● **What you will do**
Rewrite every line of the entries below, requests included, shifting each answer coordinate by adding 128 to both of its numbers.

● **Records for processing**
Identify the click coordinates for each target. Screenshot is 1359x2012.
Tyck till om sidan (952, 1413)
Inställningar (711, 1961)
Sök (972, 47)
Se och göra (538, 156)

● **Output below**
Identify the click coordinates for each target. Screenshot is 1359x2012.
Tyck till om sidan (1080, 1541)
Inställningar (839, 2089)
Sök (1100, 175)
Se och göra (666, 284)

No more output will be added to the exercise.